Rename to management.Manager, add UpdateStatus to Manager interface. by blakerouse · Pull Request #19114 · elastic/beats

blakerouse · 2020-06-10T15:52:24Z

What does this PR do?

Renames management.ConfigManager to management.Manager being that it now does more than just manage configurations. Adds UpdateStatus to management.Manager to allow a beat to update the status.

Using FleetManager the status will be propagated over the elastic-agent-client to the controlling agent.

Why is it important?

So status can be reported both to the controlling Agent and up to Fleet for observability of the beats that Agent is running.

Reporting a Failed status to Agent will result in the Agent stopping and restarting the beat.

Checklist

My code follows the style guidelines of this project
I have commented my code, particularly in hard-to-understand areas
~~I have made corresponding changes to the documentation~~
~~I have made corresponding change to the default configuration files~~
I have added tests that prove my fix is effective or that my feature works
I have added an entry in CHANGELOG.next.asciidoc or CHANGELOG-developer.next.asciidoc.

Author's Checklist

[ ]

How to test this PR locally

Related issues

Closes [Agent] Implement an HealthCheck function in every beats. #17737

Use cases

Screenshots

Logs

…us to Manager interface.

elasticmachine · 2020-06-10T15:52:53Z

Pinging @elastic/ingest-management (Team:Ingest Management)

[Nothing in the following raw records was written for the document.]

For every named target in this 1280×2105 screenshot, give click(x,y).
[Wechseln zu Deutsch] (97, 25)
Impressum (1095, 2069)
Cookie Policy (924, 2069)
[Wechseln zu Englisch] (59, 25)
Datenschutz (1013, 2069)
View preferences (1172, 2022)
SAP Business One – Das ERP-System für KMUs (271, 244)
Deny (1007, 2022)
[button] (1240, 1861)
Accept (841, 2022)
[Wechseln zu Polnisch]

elasticmachine · 2020-06-10T15:52:55Z

Pinging @elastic/integrations-services (Team:Services)

elasticmachine · 2020-06-10T15:56:35Z

💚 Build Succeeded

Expand to view the summary

Build stats

Build Cause: [Pull request #19114 updated]
Start Time: 2020-06-11T12:41:04.433+0000
Duration: 81 min 18 sec

Test stats 🧪

Test	Results
Failed	0
Passed	9437
Skipped	1574
Total	11011

Steps errors

Expand to view the steps failures

Name: Report to Codecov
- Description: curl -sSLo codecov https://codecov.io/bash for i in auditbeat filebeat heartbeat libbeat metricbeat packetbeat winlogbeat journalbeat do FILE="${i}/build/coverage/full.cov" if [ -f "${FILE}" ]; then bash codecov -f "${FILE}" fi done
- Duration: 2 min 22 sec
- Start Time: 2020-06-11T13:11:54.685+0000
- log

michalpristas · 2020-06-11T06:38:02Z

libbeat/management/management.go

+func (*nilManager) Stop()                                   {}
+func (*nilManager) CheckRawConfig(cfg *common.Config) error { return nil }
+func (n *nilManager) UpdateStatus(status Status, msg string) {
+	n.lock.Lock()


do we need this here if this is nil manager - noop manager?

I do it only for logging the status changes. I think it is good to show status updates in the logger as well, so it's clear what is happening in the beat, even if its not controlled by Elastic Agent.

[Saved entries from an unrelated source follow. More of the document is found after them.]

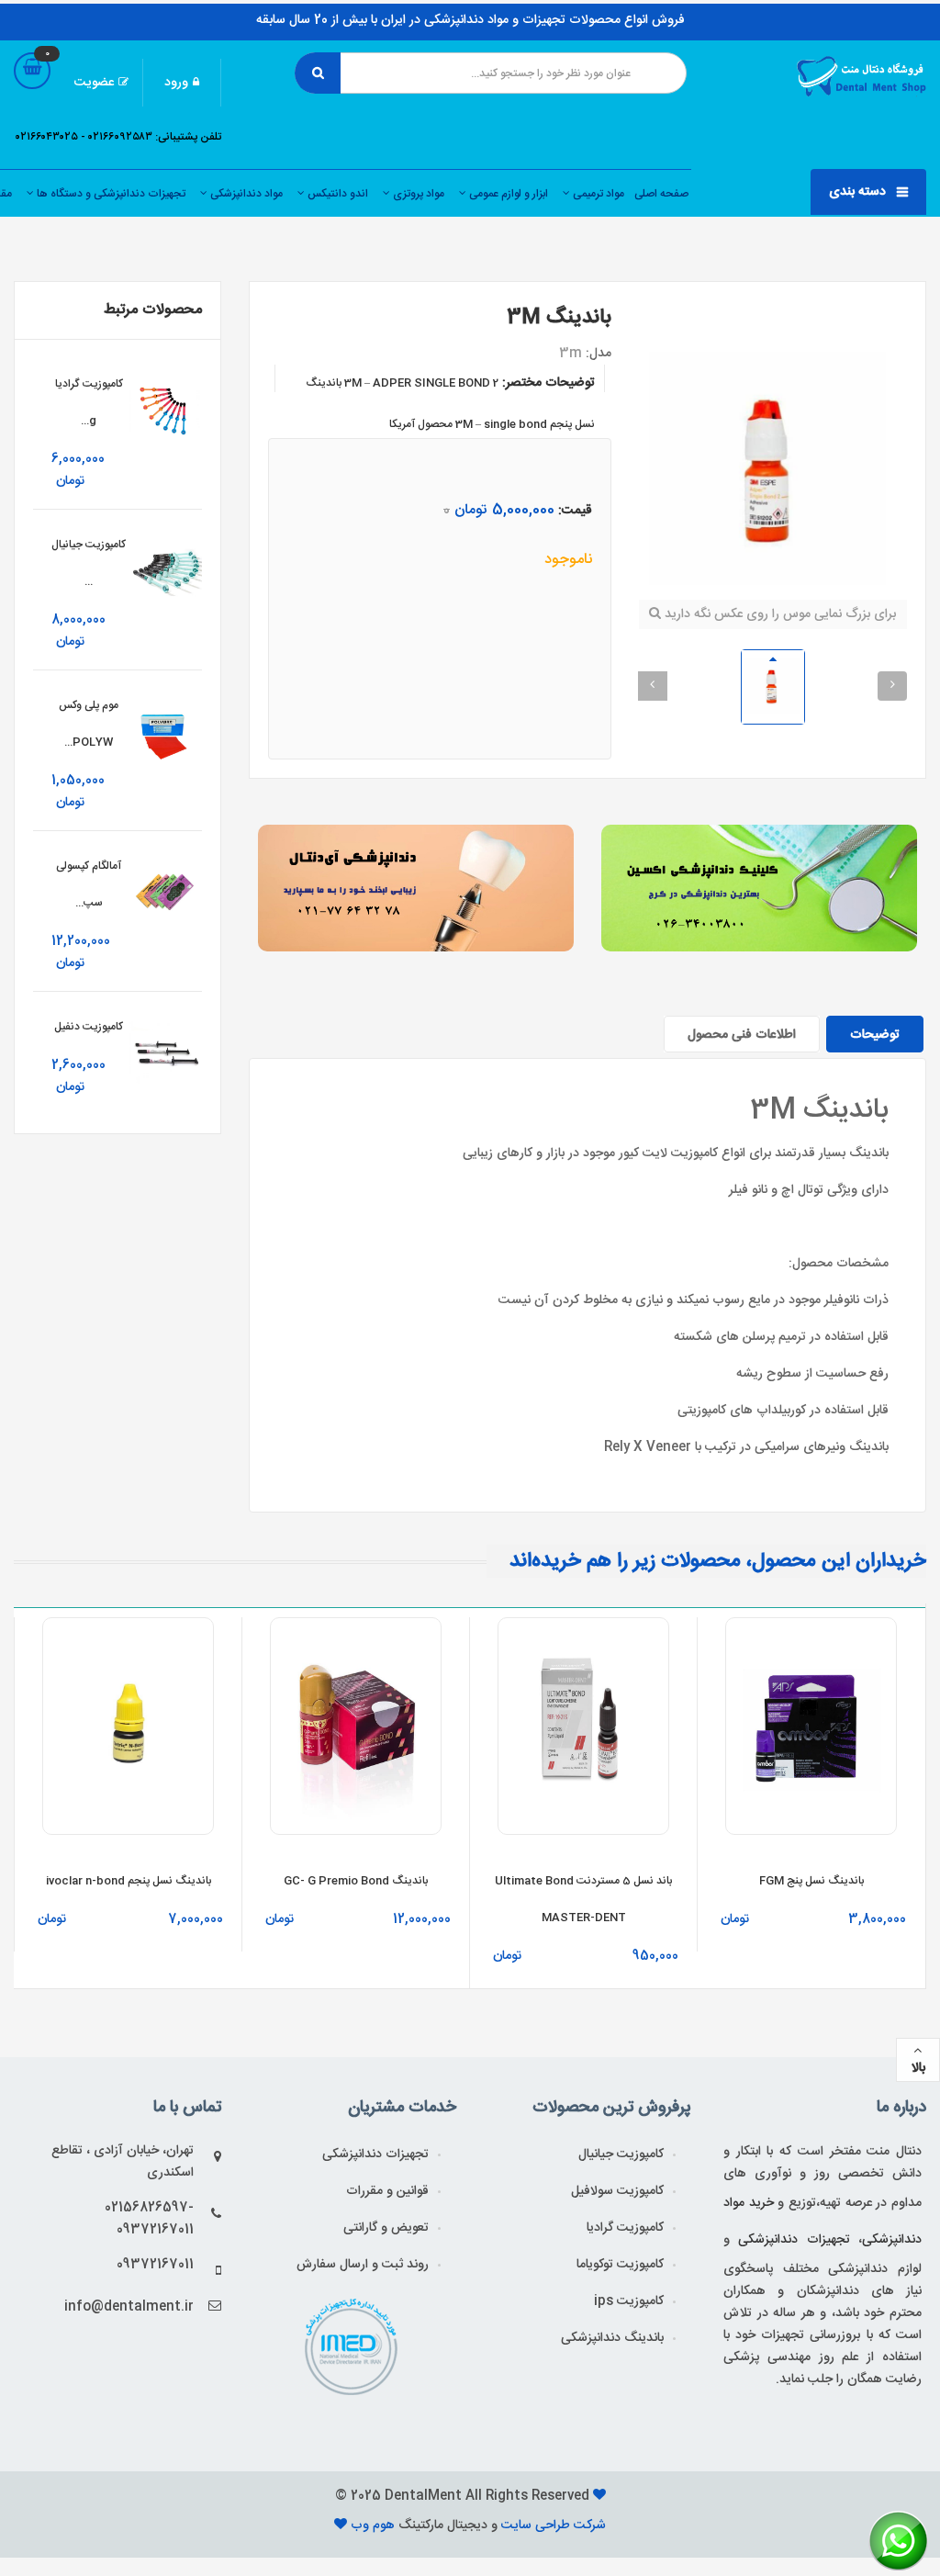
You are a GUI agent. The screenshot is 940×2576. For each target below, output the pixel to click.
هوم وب (374, 2525)
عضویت (94, 83)
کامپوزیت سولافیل (617, 2191)
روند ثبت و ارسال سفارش (363, 2265)
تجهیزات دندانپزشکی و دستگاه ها (109, 194)
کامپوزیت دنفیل (88, 1027)
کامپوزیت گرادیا (625, 2228)
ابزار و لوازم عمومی (507, 194)
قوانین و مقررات (387, 2191)
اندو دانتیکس (336, 194)
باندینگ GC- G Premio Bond (356, 1881)
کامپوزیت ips (629, 2301)
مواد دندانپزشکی (245, 194)
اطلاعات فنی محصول (742, 1035)
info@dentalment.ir (129, 2307)
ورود (176, 83)
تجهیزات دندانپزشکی (375, 2154)
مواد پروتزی (417, 194)
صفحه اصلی (661, 194)
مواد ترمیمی (597, 194)
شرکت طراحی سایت (552, 2525)
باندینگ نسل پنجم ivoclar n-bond (128, 1881)
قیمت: (575, 511)
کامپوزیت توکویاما (620, 2265)
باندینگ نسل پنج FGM (811, 1881)
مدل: (598, 354)
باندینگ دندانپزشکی (612, 2338)
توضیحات (875, 1035)
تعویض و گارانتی (386, 2228)
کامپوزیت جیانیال (621, 2154)
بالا (918, 2068)
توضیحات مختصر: (548, 383)
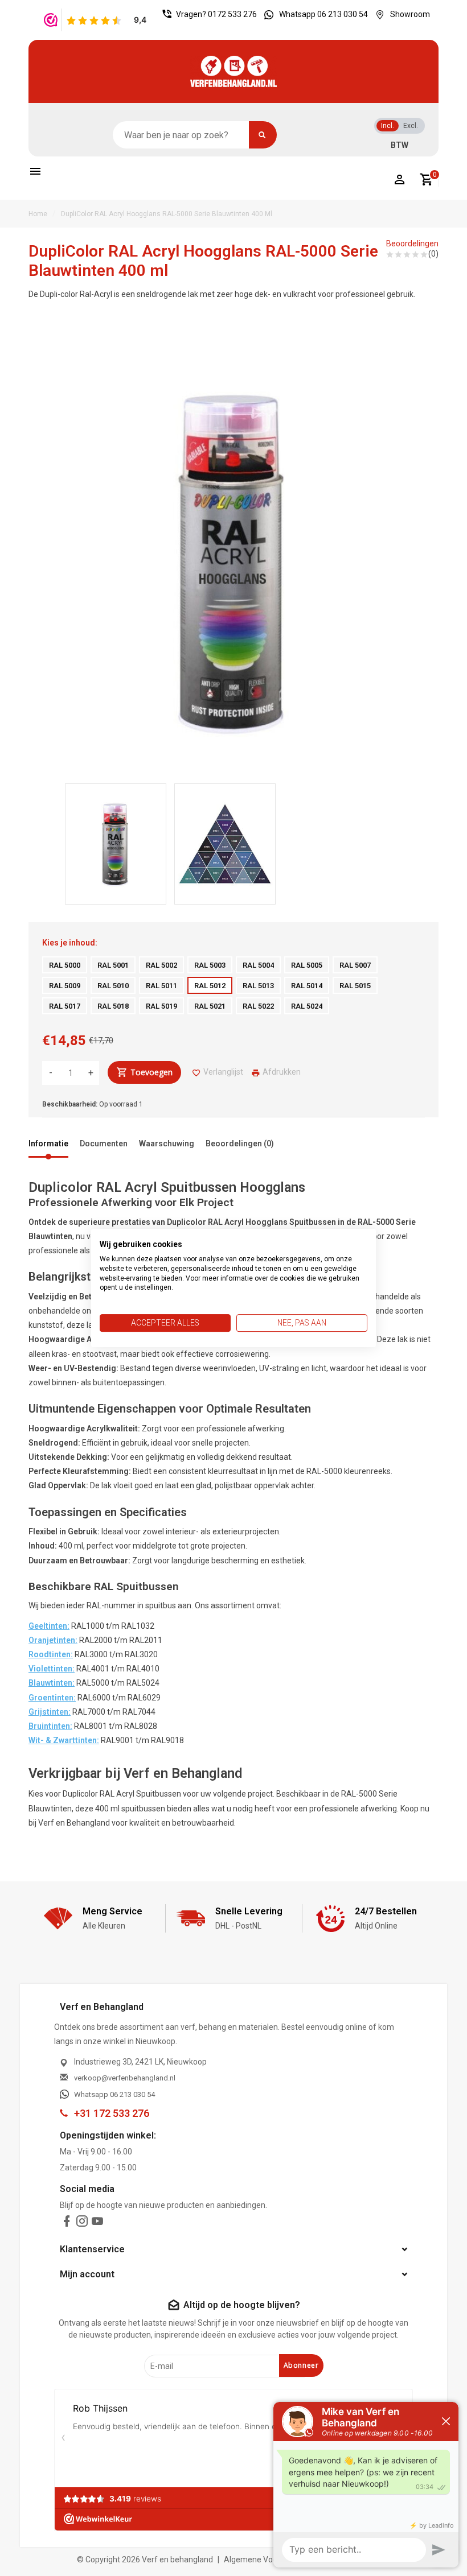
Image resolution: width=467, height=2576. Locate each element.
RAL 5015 (355, 985)
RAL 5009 (64, 985)
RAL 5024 (306, 1006)
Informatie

michalpristas · 2020-06-11T06:40:15Z

x-pack/libbeat/management/fleet/manager.go

+
 func (cm *Manager) OnConfig(s string) {
-	cm.client.Status(proto.StateObserved_CONFIGURING, "Updating configuration")
+	cm.UpdateStatus(management.Configuring, "Updating configuration")


should we switch back after config is applied or do we let beat to do that

It does switch back to Running at the end of OnConfig.

you;re right it was hidden so i overlooked

If I read this right OnConfig sets the status to 'Healthy' at the end. Are we sure this is the correct state to report? Do we 'forget' the internal state here?

How about removing the 'Configuring' status? The less states (and protocol behavior) we have, the less we can get it wrong.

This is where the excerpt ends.